## This notebook is meant to accompany the trial_NGC2992.py file that is included in this directory with additional comments. 

### This analysis can produce $\sim 900$ GB of data so be sure that there is enough storage on your computer.

In this notebook, we will go through the code to produce Figures 4 & 5 of the associated BAT survey paper. This example outlines how to analyze BAT survey data to obtain a light curve/spectrum for an AGN, such as NGC 2992. 
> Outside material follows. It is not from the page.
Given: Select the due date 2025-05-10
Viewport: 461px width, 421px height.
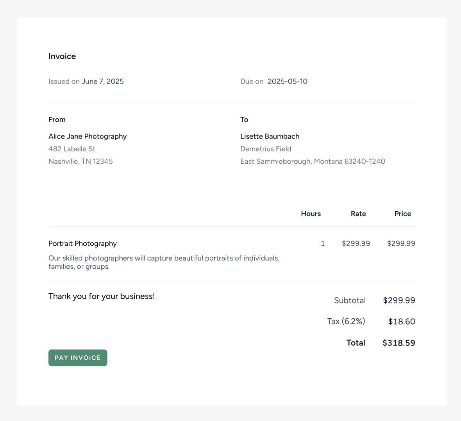Looking at the screenshot, I should tap(287, 81).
First, we need to import our usual python packages.

In [1]:
import glob
import os
import sys
import batanalysis as ba
import matplotlib.pyplot as plt
from matplotlib import ticker
import numpy as np
from astropy.time import Time, TimeDelta
from astropy.io import fits
import astropy.units as u
from pathlib import Path
import swiftbat
import swiftbat.swutil as sbu
import pickle





We will also import pyXspec to be able to easily manipulate our fitted mosaic spectrum and generate the plot of the data versus the fit. 

In [2]:
from xspec import *

Now we can query HEASARC to download data between Dec 15th 2004 and Dec 16th 2005 associated with BAT having the coordinates of NGC 2992 within its FOV and at least 1000 cm$^2$ of the detector plane is exposed to that point on the sky. 

In [3]:
object_name='NGC2992'
object_location = swiftbat.simbadlocation(object_name)
object_batsource = swiftbat.source(ra=object_location[0], dec=object_location[1], name=object_name)

table_everything, query = ba.from_heasarc(time_range=Time(["2004-12-15","2005-12-16"]), return_query=True)

minexposure = 1000     # cm^2 after cos adjust
exposures = u.Quantity(
    [object_batsource.exposure(ra=row["ra"],
                               dec=row["dec"],
                               roll=row["roll_angle"])[0]
        for row in table_everything
    ])
table_exposed = table_everything[exposures.value > minexposure]
print(f"Finding everything finds {len(table_everything)} observations, of which {len(table_exposed)} have more than {minexposure:0} cm^2 coded")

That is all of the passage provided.